***** TEXT SEGMENT *****

# Worst doctor experience ever



## wuselino1412 (Dec 24, 2010)

Sorry, I am venting but I have never had such a horrible doctor experience in my life and maybe you can give me some advice. 
I am currently on 88mg of synthroid. ridiculous for someone who has hardly any thyroid left. when i made an appointment to be seen this doctor, who is supposedly great, didnt have any spot open til end of december. So i went to another doctor, who first put me on 75 and now on 88. Since i didnt feel like it was the right dosage (always tired, depressed, no sex drive, cant lose weight etc). Since i still had the appointment for today i figured id go. the more ppl to help me the better i figured. Well i got there today and yes i am overweight. I know it and i can lose weight but it really takes me 7 days a week at the gym with little to no food and then i just gain it back. therefore i needed this thyroid leveled out. (btw i was born with a hypothyroid and i had hashis disease so i have hardly any thyroid left and i dont think i was ever on the right dosage in my life)
So i was really excited about this appointment because i figured this guy can really help me. I get there and everything goes well and then he comes in and he tells me im overweight. i know this and i told him that i know it. and i have been working out and eating five small meals, etc. Then he started talking about some diet pills that would be good for me and i should take them. and he completely ignored the reason i was at the office. so i told him that id be more than happy to research them and id talk to him about it next time when id see them and we could go ahead with that but id like my thyroid levels to be balanced, etc. Then he said oh balancing the thyroid is so easy and he kept going on with his pills. And i said thank you for your advice but i really want my thyroid leveled because it affects my whole life, etc. And then he started getting mad and telling me that i checked out once he told me about losing weight and i am in a state of denial or dellusion, etc. And then i was just at the end of my rope. Not to mention the anger issues i have, i was about to either start bursting into tears or punch him, so knowing that i told him that i had heard enough and he was obviously not willing to help me and i took my stuff and walked out right past the front desk to the elevators. The nurse stopped me saying they need a ticket to check me out and i told her to send me a bill or whatever. I had already paid my co-pay of $50. I cant believe i wasted my money and my time on this. rescheduled work so i could go etc. Ive never been this disappointed. Once i got in my car i was just crying and crying. I have my next bloodwork done on the 8th by the other doctor. I hope this will finally get somewhere. The issue is i have to quit my job and then i wont have any insurance for three months until it kicks in at the next job thats why i wanted to get this done now. i had also brought my lab reports to this doctor today. Thanks for listening to my rant.


----------



## javynliz (Aug 27, 2012)

I am soo sorry to hear about your awful experience!!! Hugs. Have you been on stopthethyroidmadness.com or about.com? Those two websites have been very helpful to me. They also have links to click on to find a good Doc. Hope that helps. Keep fighting for your health. You know your body and when things are off.

*****

(PROBLEM TO SOLVE)
For each statement below, indicate whether it agrees with the forum thread above. Answer yes or no, and quote the words of the thread that decide it. (a) The original poster had already paid a $50 co-pay before walking out. (b) The other doctor first prescribed 88 and later changed the dose to 75. (c) The next bloodwork is scheduled for the 18th.

***** SOURCE DATA *****

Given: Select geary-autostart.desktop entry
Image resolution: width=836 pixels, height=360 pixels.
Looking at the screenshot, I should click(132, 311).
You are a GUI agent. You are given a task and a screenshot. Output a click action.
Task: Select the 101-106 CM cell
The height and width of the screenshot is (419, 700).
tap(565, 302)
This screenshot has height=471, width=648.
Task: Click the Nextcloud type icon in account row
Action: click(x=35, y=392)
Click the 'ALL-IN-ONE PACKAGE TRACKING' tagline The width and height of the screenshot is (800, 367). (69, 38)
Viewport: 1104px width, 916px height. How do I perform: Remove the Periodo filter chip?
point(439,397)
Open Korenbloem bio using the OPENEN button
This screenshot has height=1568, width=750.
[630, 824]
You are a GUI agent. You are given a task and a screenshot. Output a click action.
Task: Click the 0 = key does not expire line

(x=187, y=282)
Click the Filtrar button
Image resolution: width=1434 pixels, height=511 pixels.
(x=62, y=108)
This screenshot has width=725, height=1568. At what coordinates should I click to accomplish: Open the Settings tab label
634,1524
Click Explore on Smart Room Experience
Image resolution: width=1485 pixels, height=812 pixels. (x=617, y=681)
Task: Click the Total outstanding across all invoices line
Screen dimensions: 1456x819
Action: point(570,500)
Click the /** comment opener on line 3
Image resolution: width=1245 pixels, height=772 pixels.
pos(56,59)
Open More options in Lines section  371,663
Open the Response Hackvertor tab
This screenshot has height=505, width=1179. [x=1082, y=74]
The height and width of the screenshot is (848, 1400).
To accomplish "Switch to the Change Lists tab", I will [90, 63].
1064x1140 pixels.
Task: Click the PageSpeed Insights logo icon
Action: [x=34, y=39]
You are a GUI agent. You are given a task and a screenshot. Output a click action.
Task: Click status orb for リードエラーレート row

*****

(TASK RESPONSE)
(a) Yes: "I had already paid my co-pay of $50."
(b) No: "who first put me on 75 and now on 88."
(c) No: "I have my next bloodwork done on the 8th by the other doctor."